I can respond to the MCD question. When you say bump bar I assume you mean the KVS controller. MCD controls the process, not vendor ( NCR, PAR Tech, Panasonic). I do agree the process is FUBAR, but Cap Gemini has swallowed the Microsoft “kool-aid” to the max.
NCR wants cheap bots. That is all. Example just from my working. I supported a customer yum brands. I was moved into this team from another. Any of you older ces remember that HDU restoration procedure was at lest 2 hours min. After I learned the basics and intermediate stuff i asked a lot of why questions. Most answers were that just that’s the way we do it. I went to the back end software developer with two questions he thought it was a very well thought out question but he would look into it and get back to me. Next day he called and said try this. So I did. After some tweaking pretty much had it to 30mins.
Example two same senerio kinda. Look at McDonald’s. Specifically the bump bar replacing and pushing software to terminal . 1 hour maybe? Take bump bar down, open it up move the disk on chip to new unit. Install and done 15 mins. It not a Mac based system it’s ip. No issues. When asked why it can’t be done this all I get go was they don’t want it done that way. Fine explain why tho. Nvr got an answer. List continues but you get my point.
Looks like First Nation will be used for on site work and the rest of the NCR on site techs can worry about their job.
The facts are the exec team has successfully gutted a 100+ year company, driven down employee morale to a pulp, further reduce the stock price, could not sell a company because nobody was interested, fire US employees for cheaper labor overseas, and have the CEO be the highest
paid CEO in the state of Georgia.
It is clear what matters is shareholders and the stock price matters. You do not matter. Taking care of the customer and employees itself is all kool aid slide talk to make themselves feel good.
When it comes to real life changing topics where people are fired or cut every quarter these guys are quiet. I have more respect for Facebook / Amazon / Google whose CEO at least can admit and announce layoffs are coming. These guys cant even do that in terms of company transparency.
Remember NCR has become a starter job nothing else. Get your year or two in and move on.

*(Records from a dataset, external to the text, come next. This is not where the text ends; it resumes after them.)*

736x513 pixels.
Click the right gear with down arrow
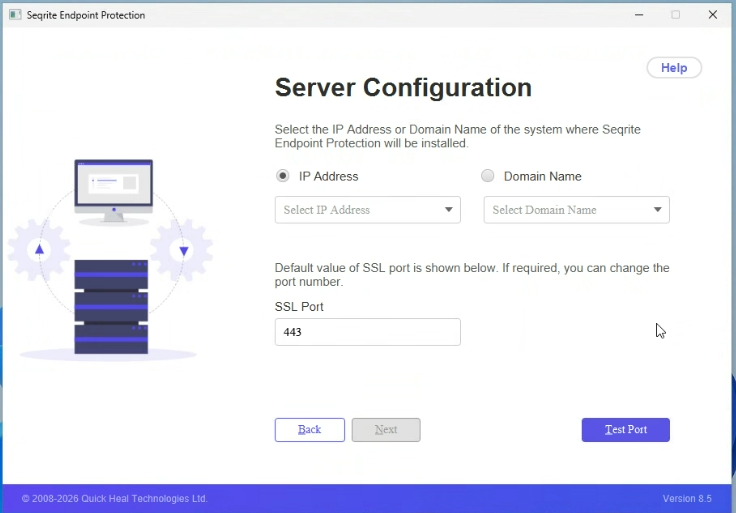[x=183, y=250]
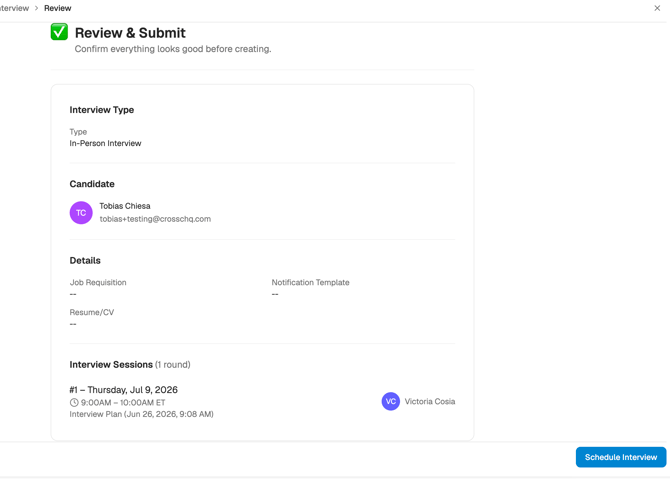Click interviewer name Victoria Cosia
The image size is (670, 479).
pyautogui.click(x=430, y=401)
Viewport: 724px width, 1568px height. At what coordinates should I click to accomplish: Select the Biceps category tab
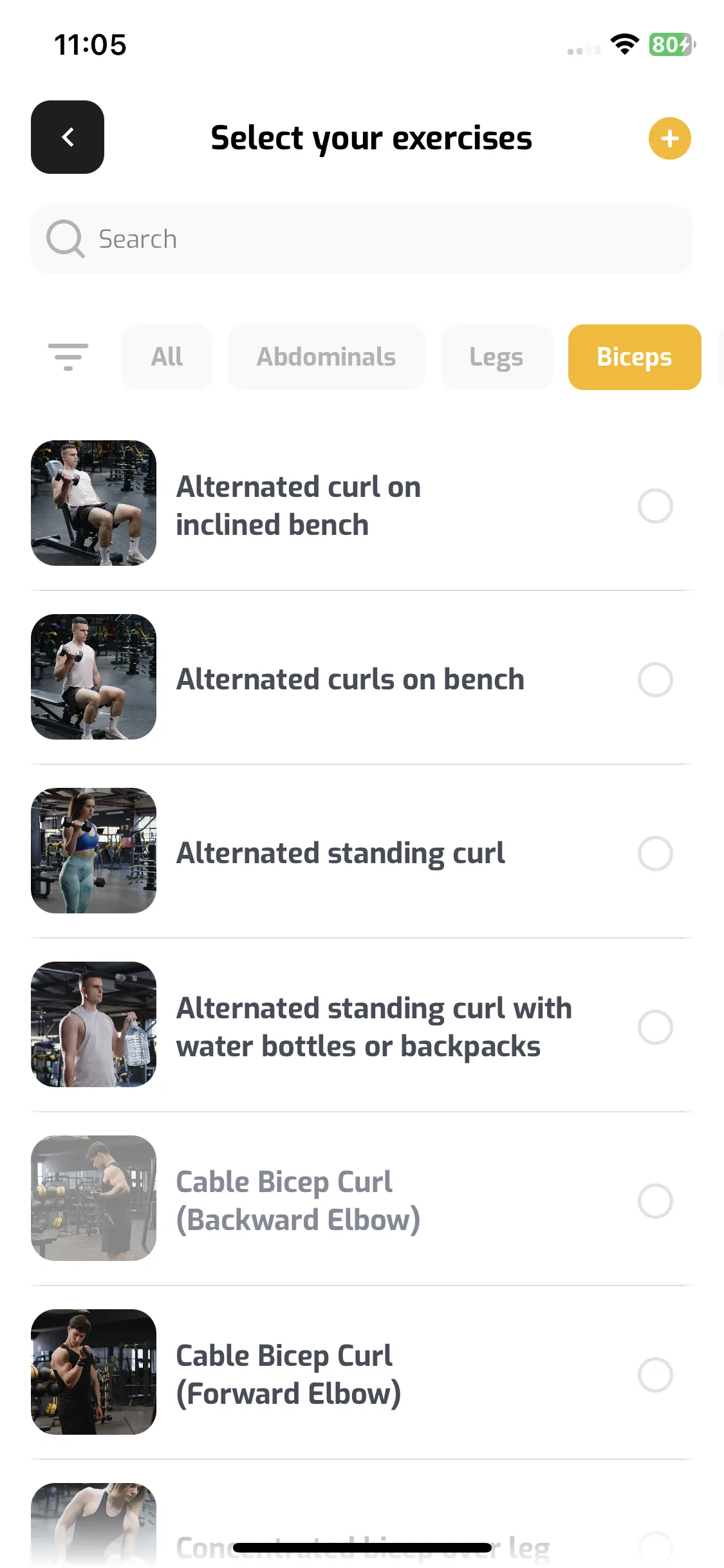click(635, 357)
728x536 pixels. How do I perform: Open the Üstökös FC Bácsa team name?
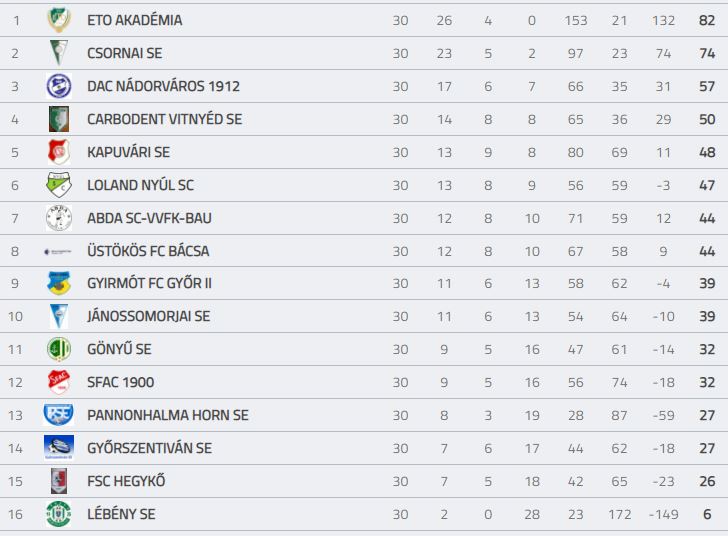tap(148, 251)
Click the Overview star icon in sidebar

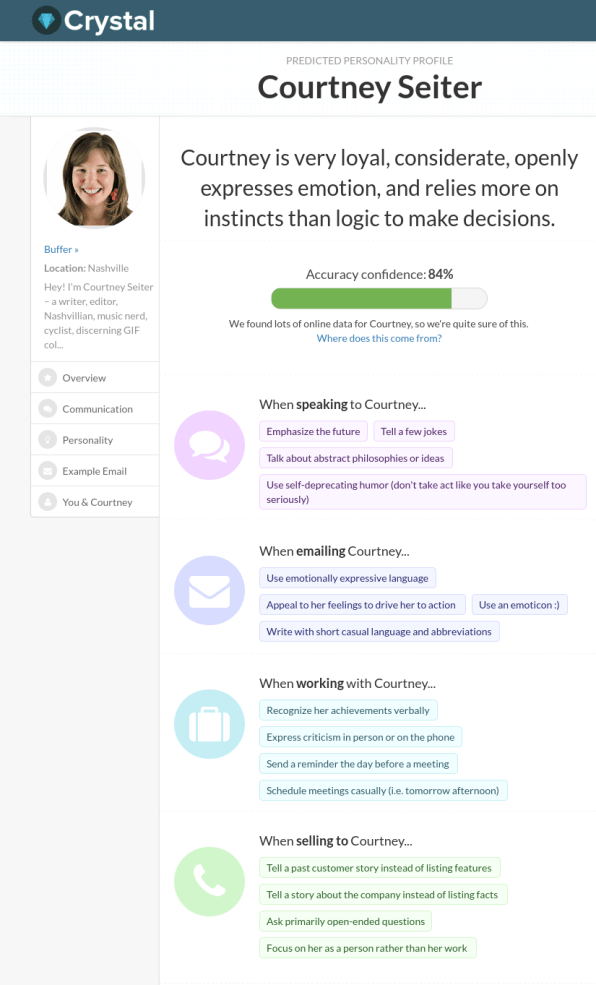[x=48, y=378]
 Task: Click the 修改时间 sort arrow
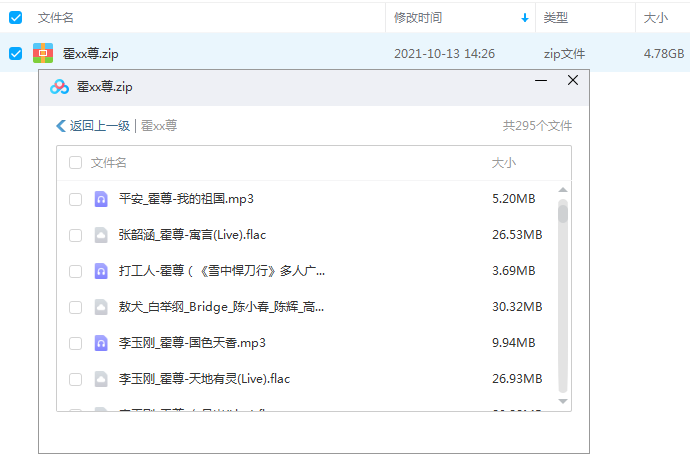(525, 18)
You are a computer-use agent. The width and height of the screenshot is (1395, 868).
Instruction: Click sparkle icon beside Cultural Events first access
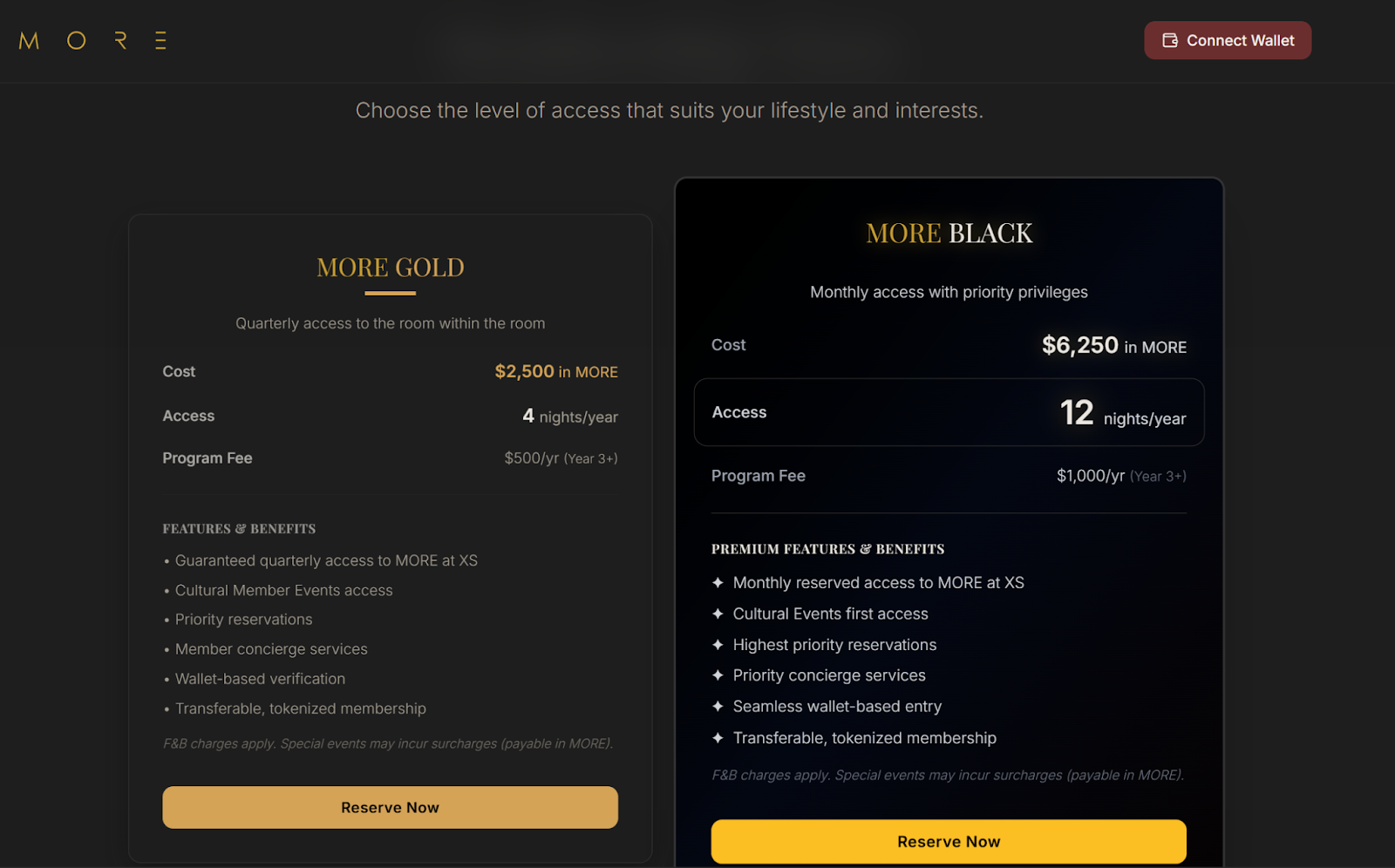pos(718,614)
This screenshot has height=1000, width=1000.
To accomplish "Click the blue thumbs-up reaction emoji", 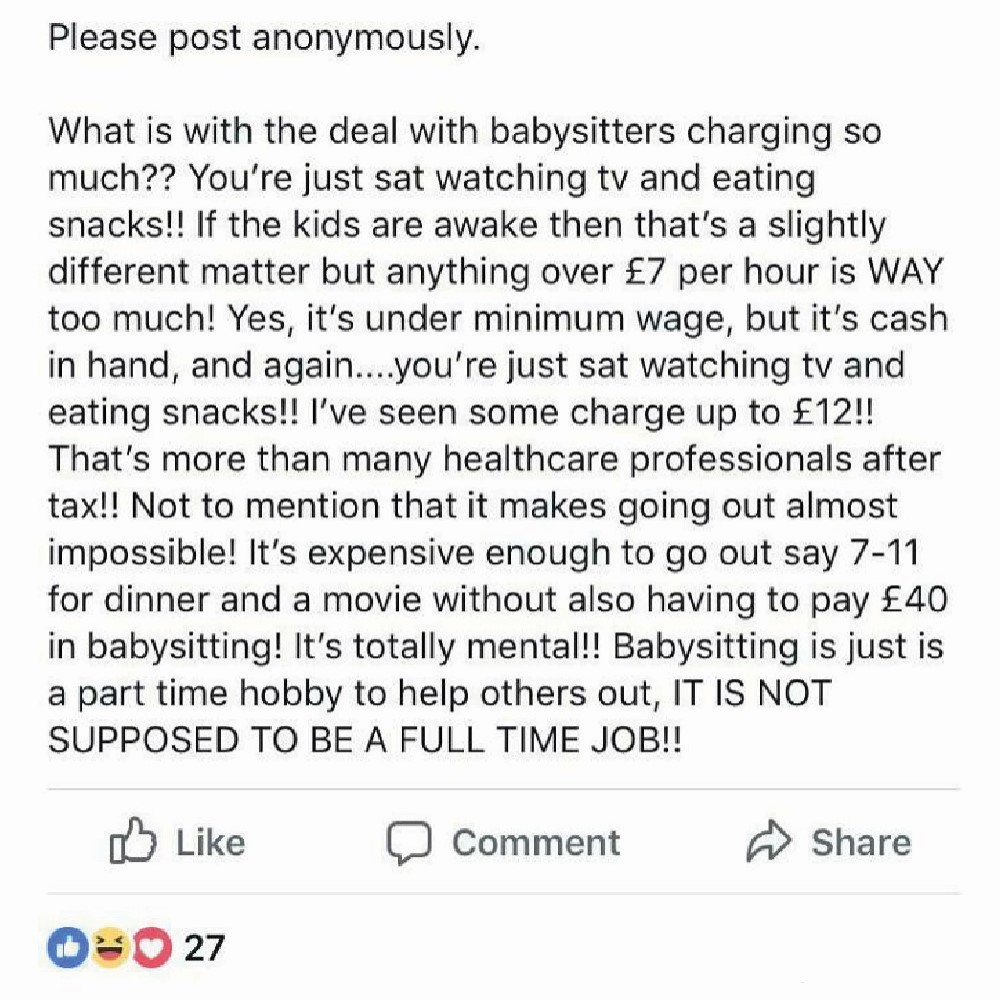I will 68,948.
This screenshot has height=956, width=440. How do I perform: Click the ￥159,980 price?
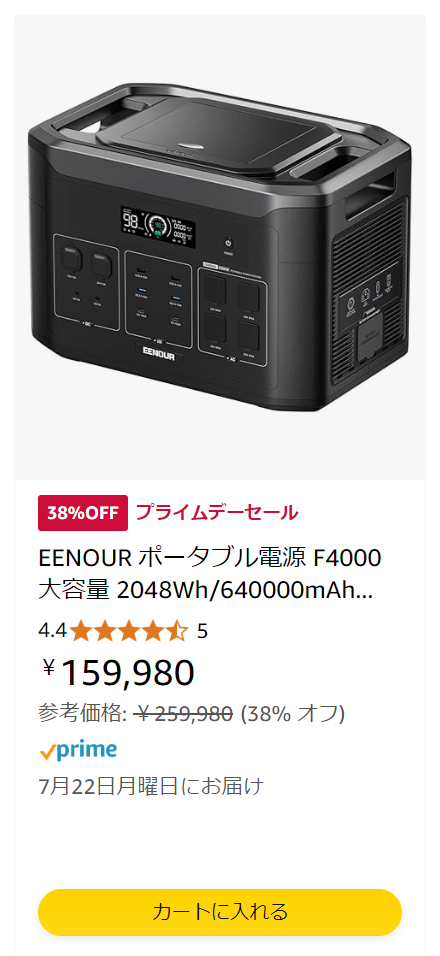tap(119, 672)
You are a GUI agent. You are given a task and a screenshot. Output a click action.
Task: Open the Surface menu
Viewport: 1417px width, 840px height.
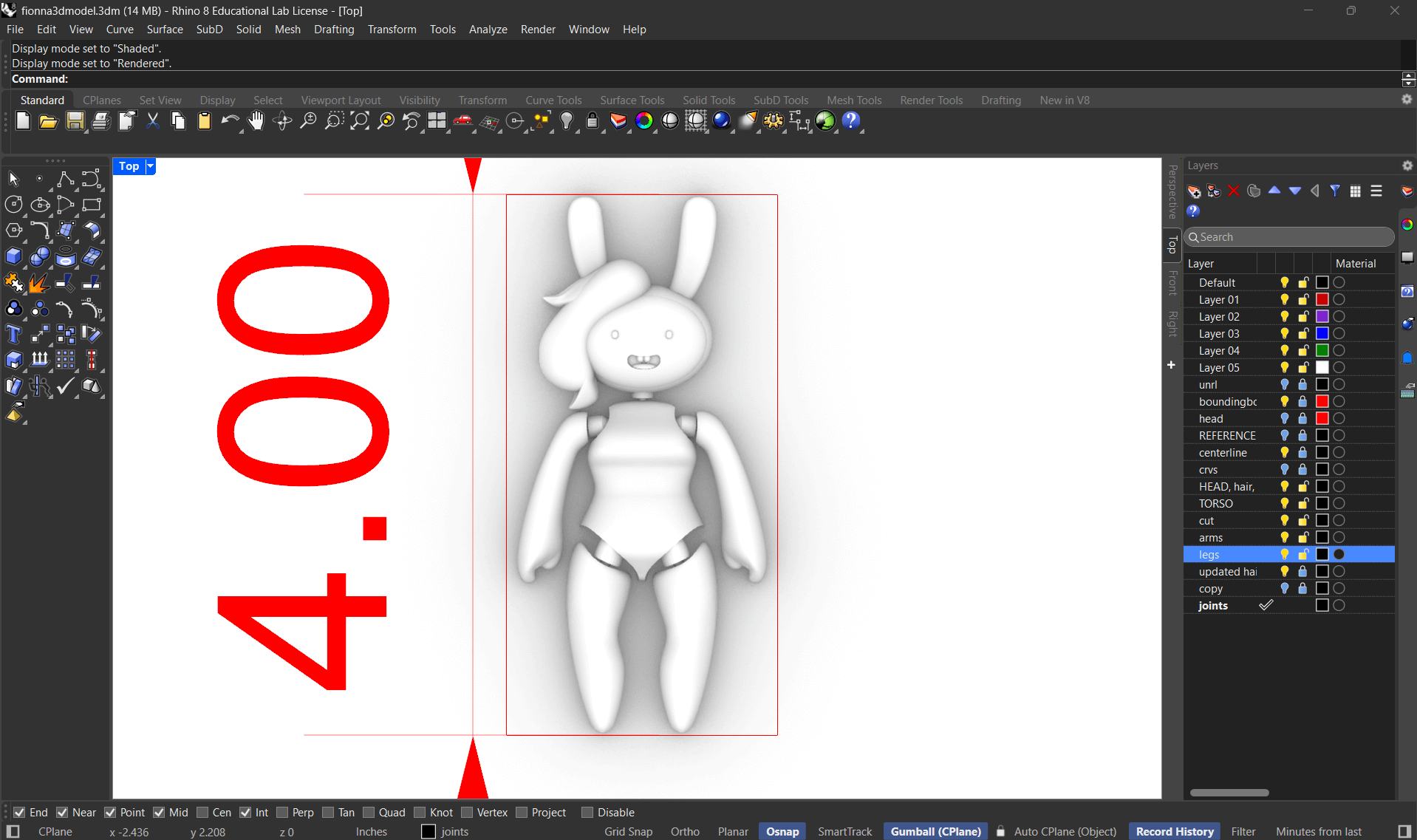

They can always increase the work to Field Nation, but those techs are not going to grab all the work available. Expect to work more “off” hours, outsourced calls during the week going to 3rd party and CE’s working more nights/weekends.
Take it or leave it cause it’s the perfect time to reduce salaries and benefits.
So you mean Permond Solutions which I believe Ncr started it or had its hands in it when they outsourced in the the early 2000s. I’ve always said unionized but it is to late now as they going break up or split soon. They will pull what AT&T did when they bought NCR.
Back in late 90’s there was a big buyout of Field Engineers (thats what we were called at that time). Was based upon age, years of service. Many then became contract techs running service calls and doing installs. As time moved on and more smaller customers left, the contractors just faded away. History repeats itself.